▸ **EXCERPTED PASSAGE**

_____

The issue of Genetically Modified Organisms (GMOs) has received a lot of attention from decision-makers, scientists, industry, farmers, civil society, the general public and the media globally. The ongoing debate on GMOs has pitted scientist against scientist, farmer against farmer, environmentalist against environmentalist etc. Unfortunately this has sent mixed signals to the general public and policy makers.

When discussing issues pertaining to GMOs, it is unavoidable to mention the term biotechnology. Biotechnology can be defined in a number of ways depending on the context the term is being used. The Convention on Biological Diversity (CBD) defines biotechnology as “any technological application that uses biological systems, living organisms, or derivatives thereof, to make or modify products or process for specific use”.

GENETICALLY MODIFIED ORGANISMS

Genetically Modified Organisms are organisms or cells whose genetic material have been deliberately manipulated to make them capable to produce new substances or perform new functions they would not do in nature. Genetic material is material of plant, animal, microbial or other organisms containing functional units of heredity. Recombinant deoxyribonucleic acid (DNA) technology or genetic engineering is the technology used to alter the genetic material.

Genetic engineering has advanced to the stage where it now allows scientists to change the characteristics of living organisms or cells by transferring the genetic material from one organism, across species boundaries. As such, DNA technology allows the transfer of genetic material between organisms that under normal circumstances would not be able to breed in any natural or laboratory setting.

CONVENTIONAL BREEDING AND GENETIC ENGINEERING

There are significant differences between conventional breeding and genetic engineering. Conventional breeding involves crossing related species. Organisms or cells with desired characteristics are selected from the progeny for reproducing and the selection is repeated over several generations. On the other hand genetic engineering bypasses reproduction all together. It horizontally transfers genes from one organism or cell to another (as opposed to vertically, from parent to offspring). It often uses infectious agents as vectors or carriers of genes to enable genes to be transferred between distant species that would never interbred in nature.

CONCERNS ABOUT GENETICALLY MODIFIED ORGANISMS

Broadly speaking there are three major concerns about the application of GMOs. The first concern is the manner by which GMOs are produced, the nature of genetic engineering itself. The second concern is on the acquired characteristics to be expressed by GMOs. The third concern is on the consequences of releasing GMOs to the environment. Adding to these concerns is the limited experience human kind has with GMOs.

From the scientific point of view, there are questions being asked on how precise genetic engineering is. Is it comparable to traditional breeding? It is urged in certain quarters that insertions that give rise to GMOs are random and unpredictable. Should this be of concern or it should not be an issue at all?

_____

▸ **RECORDS PROVIDED**
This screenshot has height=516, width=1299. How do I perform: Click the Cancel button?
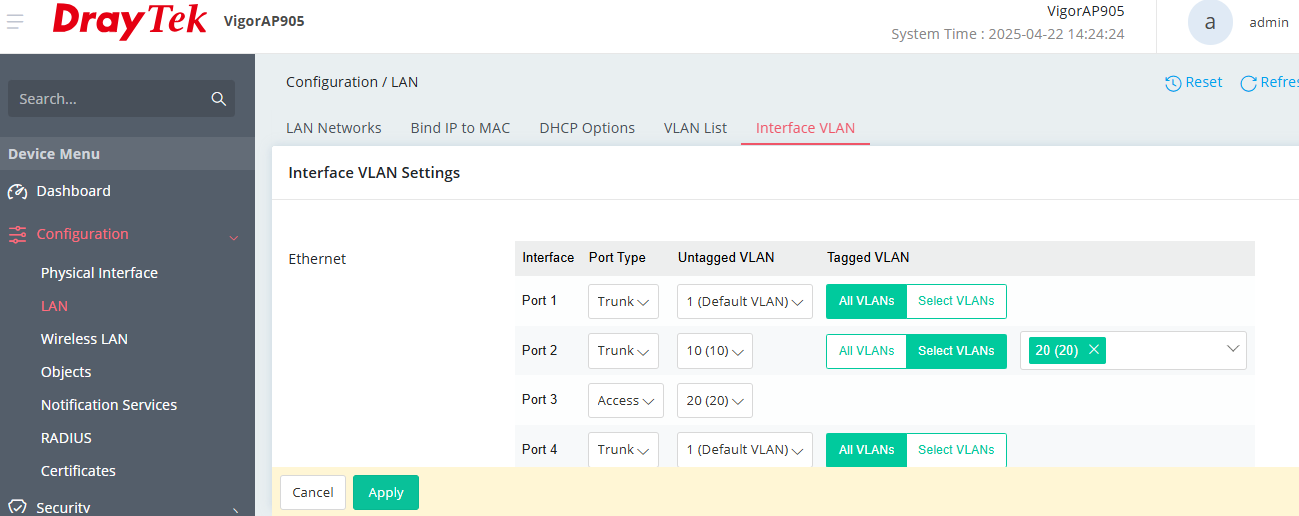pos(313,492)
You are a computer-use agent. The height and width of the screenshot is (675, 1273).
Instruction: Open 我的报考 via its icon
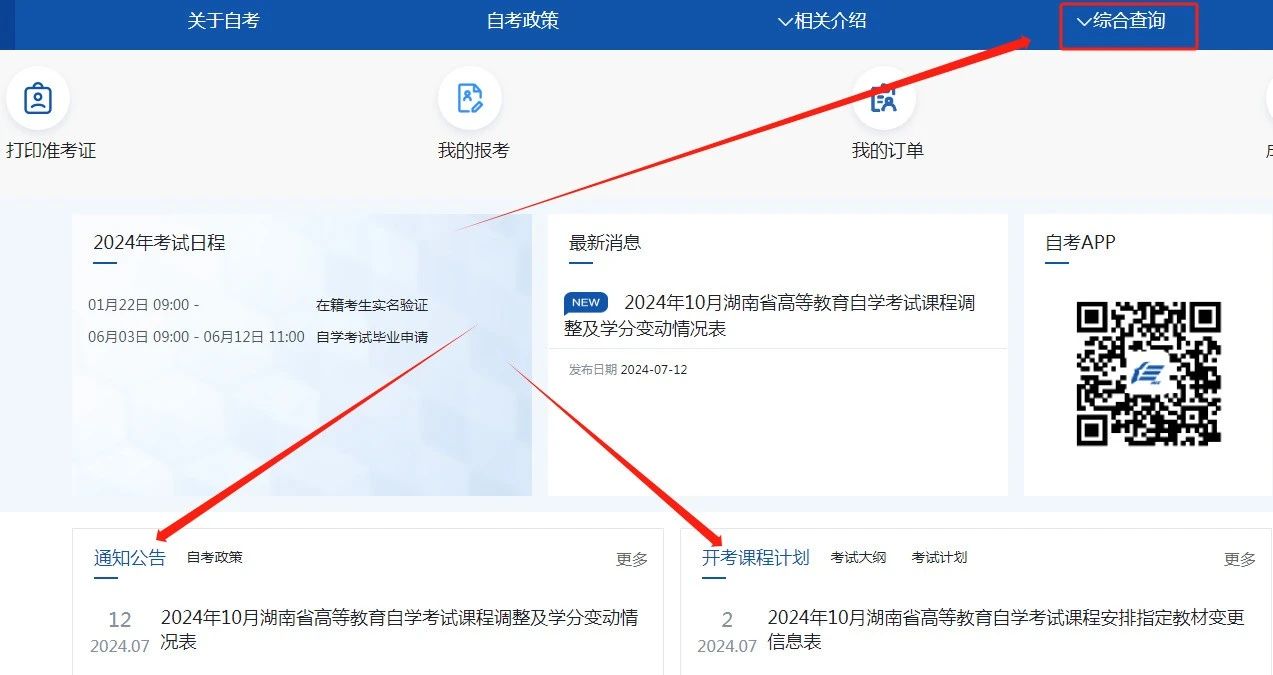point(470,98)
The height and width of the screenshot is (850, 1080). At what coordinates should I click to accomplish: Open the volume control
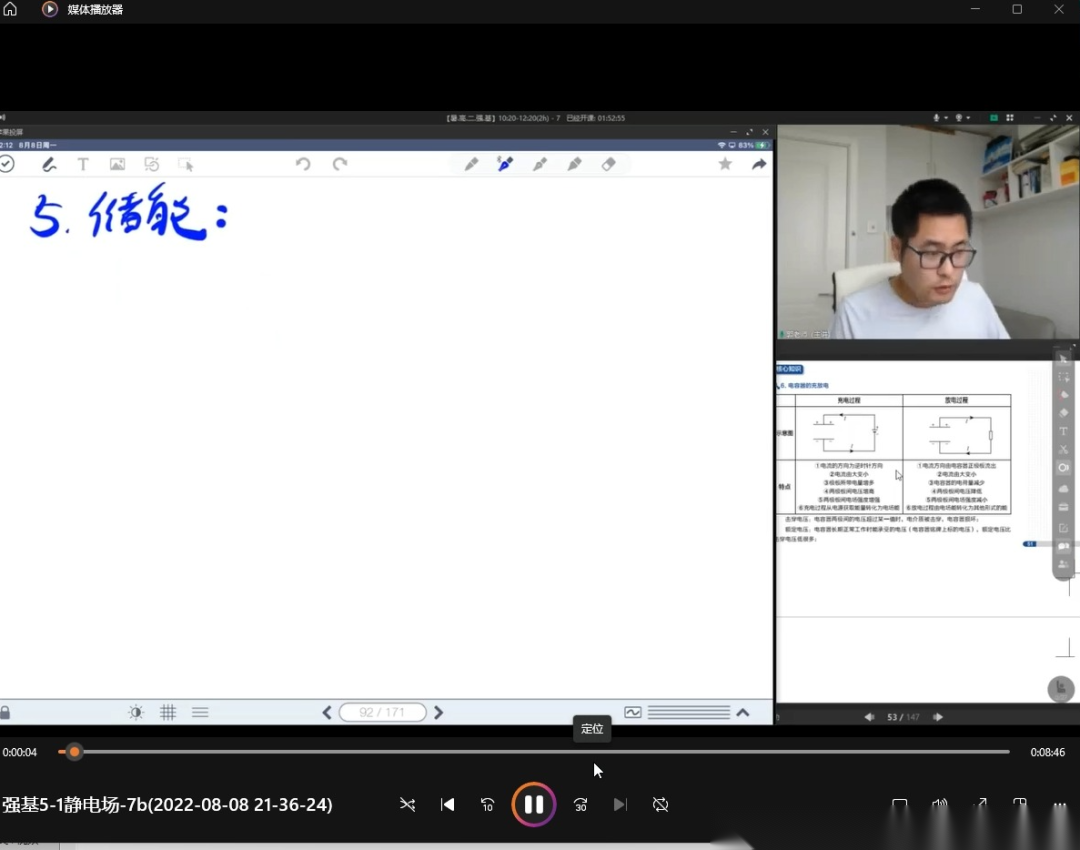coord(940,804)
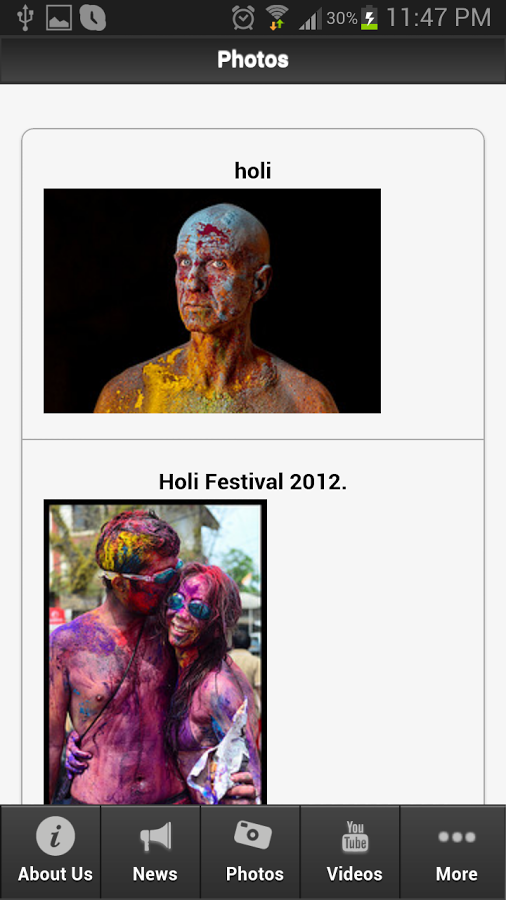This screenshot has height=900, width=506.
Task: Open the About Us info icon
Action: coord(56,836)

_____

▸ **GOAL OF THE EXERCISE**
Can you write out everything in the text on genetically modified organisms from "Genetically Modified Organisms are" down to "or laboratory setting.", word for word?

▸ **TASK RESULT**
Genetically Modified Organisms are organisms or cells whose genetic material have been deliberately manipulated to make them capable to produce new substances or perform new functions they would not do in nature. Genetic material is material of plant, animal, microbial or other organisms containing functional units of heredity. Recombinant deoxyribonucleic acid (DNA) technology or genetic engineering is the technology used to alter the genetic material.

Genetic engineering has advanced to the stage where it now allows scientists to change the characteristics of living organisms or cells by transferring the genetic material from one organism, across species boundaries. As such, DNA technology allows the transfer of genetic material between organisms that under normal circumstances would not be able to breed in any natural or laboratory setting.